A DC sabe quando precisa dar um novo fôlego a um personagem. Depois do evento DC K.O., o Flash ganhou uma equipe criativa completamente nova a partir do número 31, lançado em março de 2026 — e a recepção foi absurdamente positiva.

Quem está na caneta é Ryan North, escritor premiado com Eisner e conhecido pelo trabalho em The Unbeatable Squirrel Girl e Fantastic Four. Nos desenhos, Gavin Guidry, que já passou por Birds of Prey e JSA. É a primeira vez que North toca numa série regular da DC com personagens do universo principal, e cara, a estreia foi impecável.

A primeira fase da dupla joga Wally West numa bagunça deliciosa: uma trend viral onde pessoas se colocam em perigo de propósito só pra serem salvas pelo Flash e embolsar dez mil dólares gravando tudo. O herói passa a correr em círculos tentando salvar gente que não necessariamente quer ser salva da forma que ele gostaria. É o tipo de ideia que parece simples, mas diz muito sobre o personagem e sobre o mundo em que vivemos.

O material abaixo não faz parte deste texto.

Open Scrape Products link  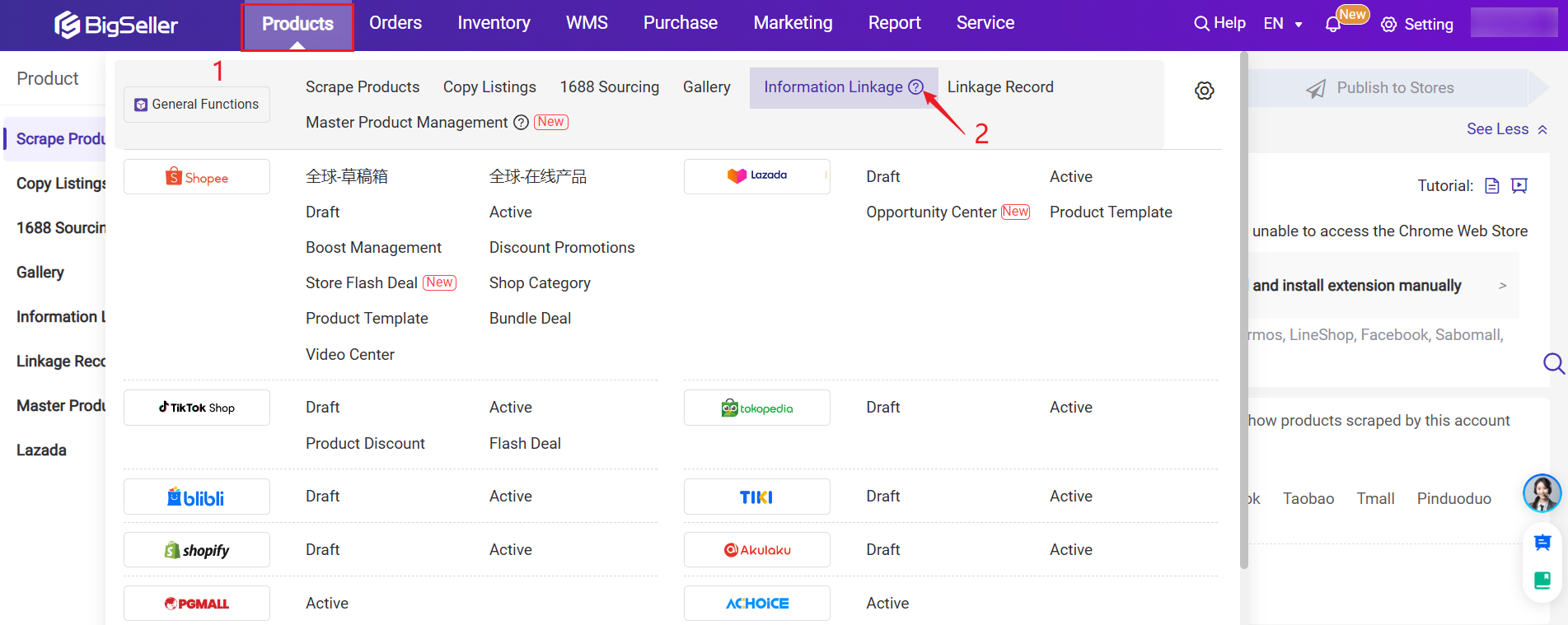point(363,87)
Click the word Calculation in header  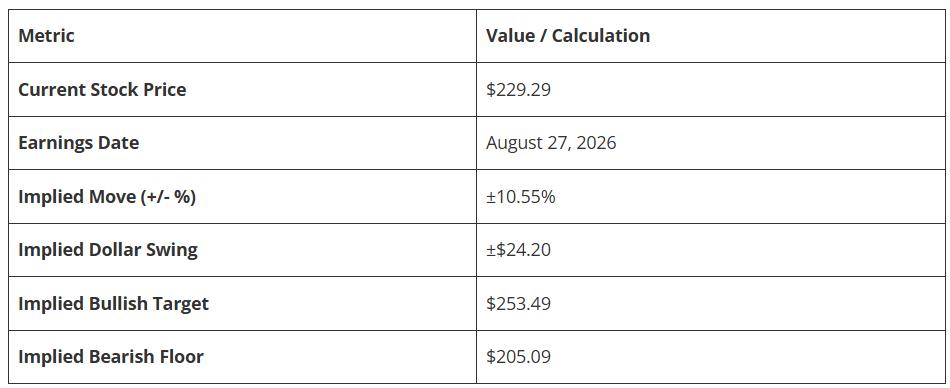click(x=600, y=36)
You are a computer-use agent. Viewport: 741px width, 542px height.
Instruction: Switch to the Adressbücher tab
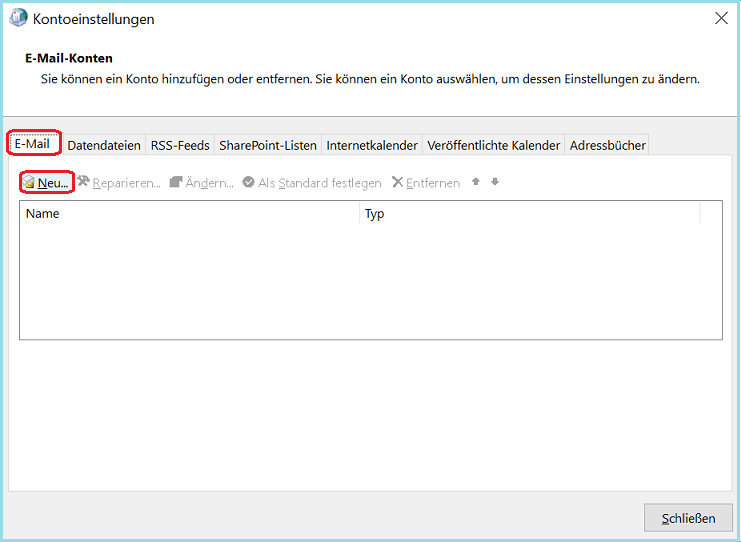point(607,145)
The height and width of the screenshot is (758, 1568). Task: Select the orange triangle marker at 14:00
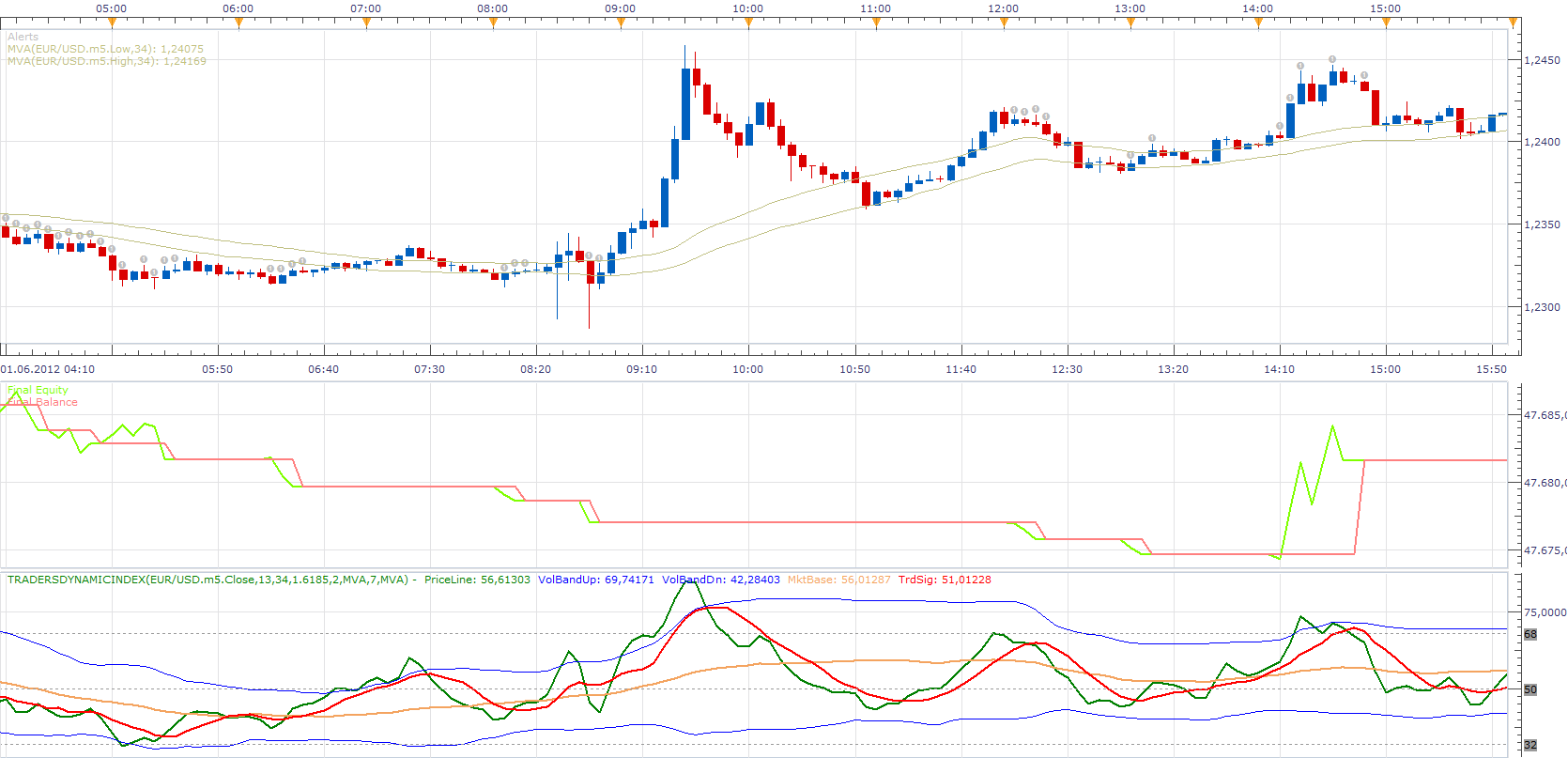[x=1258, y=23]
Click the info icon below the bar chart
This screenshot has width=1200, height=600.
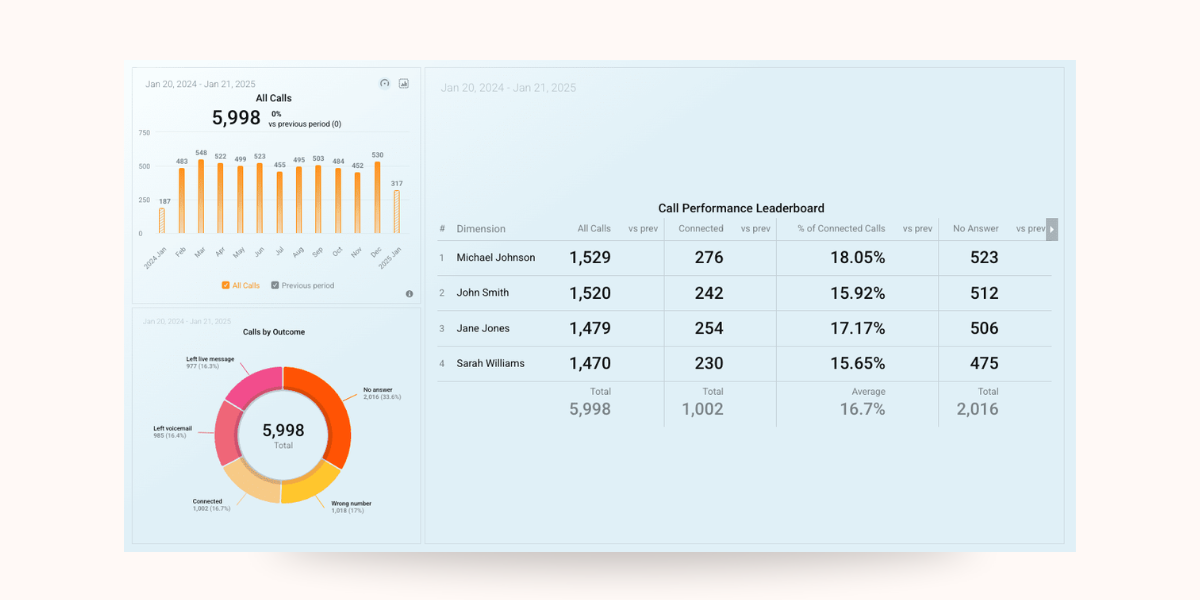click(x=409, y=294)
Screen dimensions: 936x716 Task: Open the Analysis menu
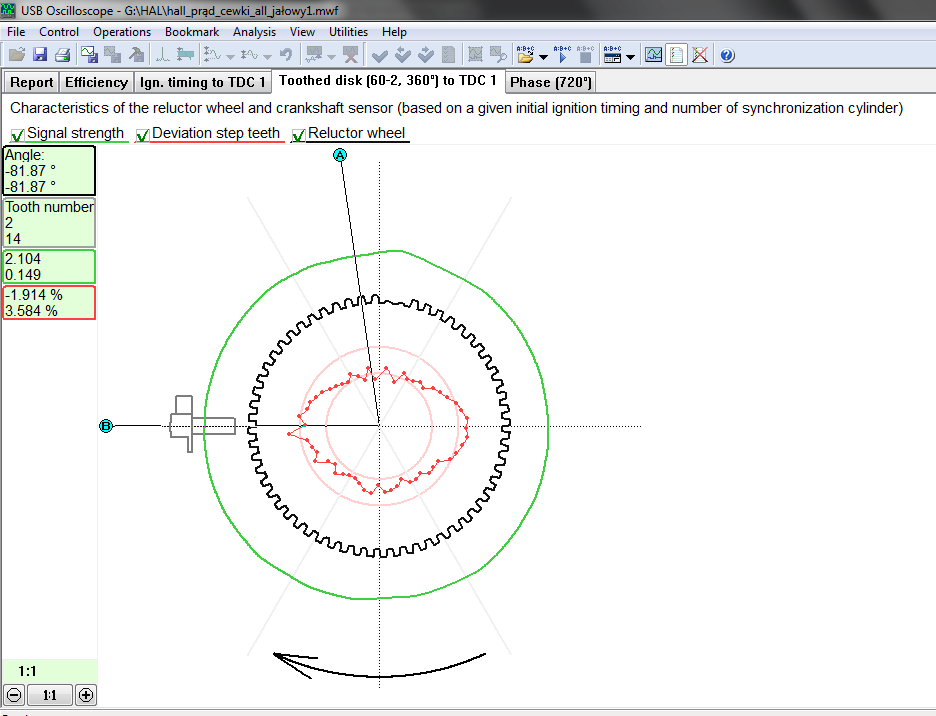[x=254, y=32]
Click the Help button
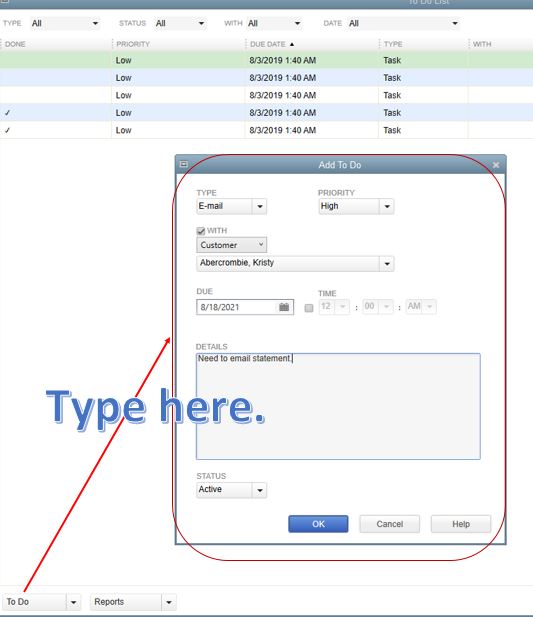 (x=461, y=524)
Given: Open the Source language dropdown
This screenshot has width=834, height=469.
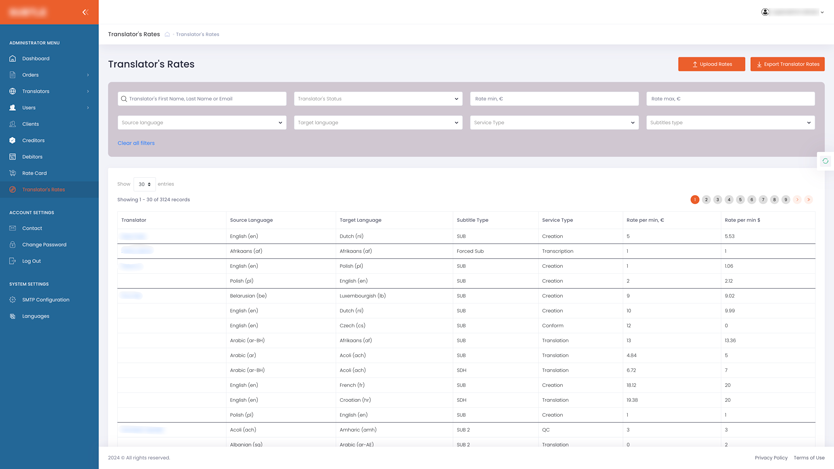Looking at the screenshot, I should coord(201,123).
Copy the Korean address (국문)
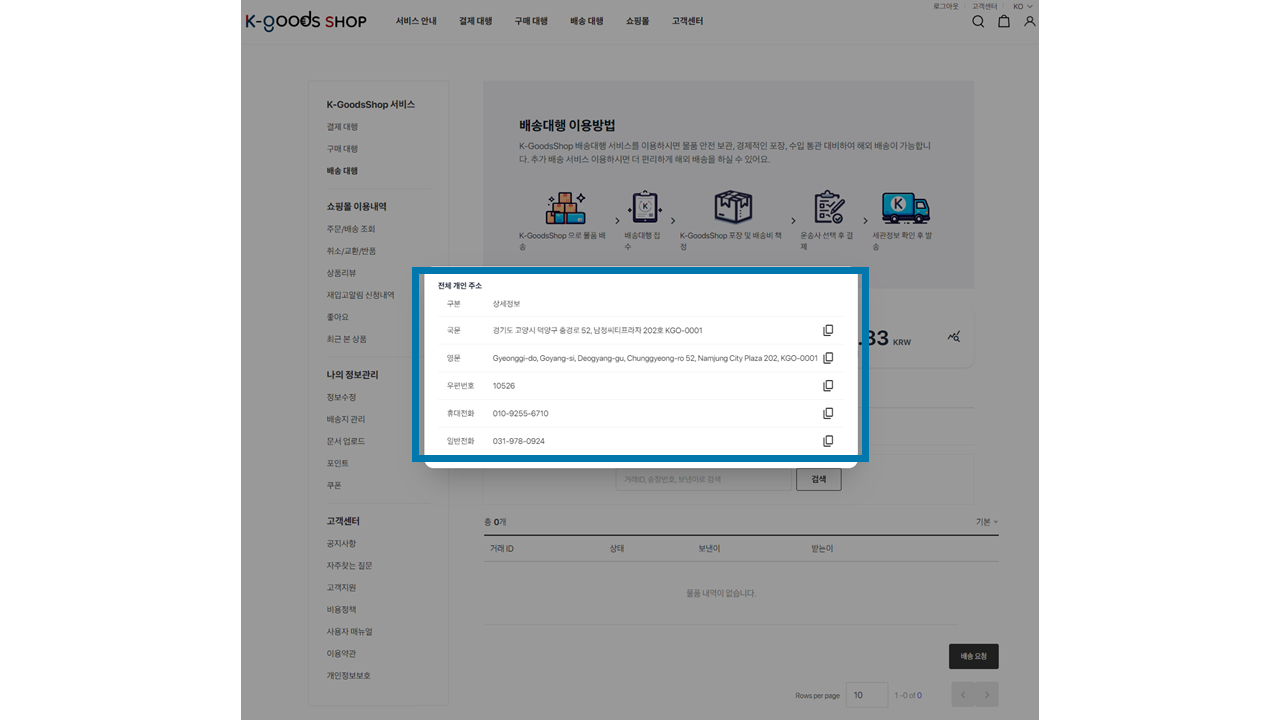This screenshot has height=720, width=1280. [828, 331]
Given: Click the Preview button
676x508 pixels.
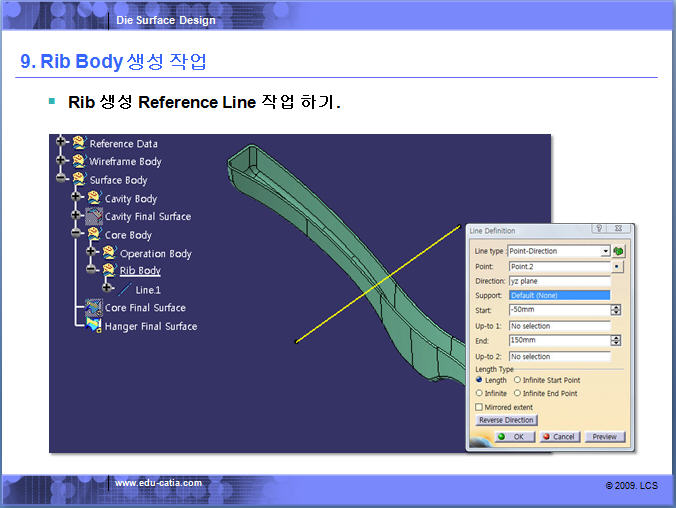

O que chama atenção é como North equilibra ciência, humor e emoção sem deixar nada pesar demais. Wally West é retratado como pai de família, marido e herói ao mesmo tempo — sem que nenhuma dessas facetas sufoque a outra. Guidry, por sua vez, imprime uma energia contagiante nas páginas, especialmente nas sequências de corrida, onde o Speed Force parece palpável.

Com seis números no mercado, a série já acumula elogios de críticos e leitores de quadrinhos. A AIPT Comics chegou a afirmar que dá pra prever essa fase se tornando uma das favoritas entre os fãs do personagem. Para quem estava de fora da série, o número 31 funciona como uma entrada perfeita — North e Guidry fizeram questão de acolher novos leitores sem jogar um muro de lore na cara de ninguém.

Se a DC precisava de uma aposta certeira para o Flash em 2026, essa dupla entregou exatamente isso.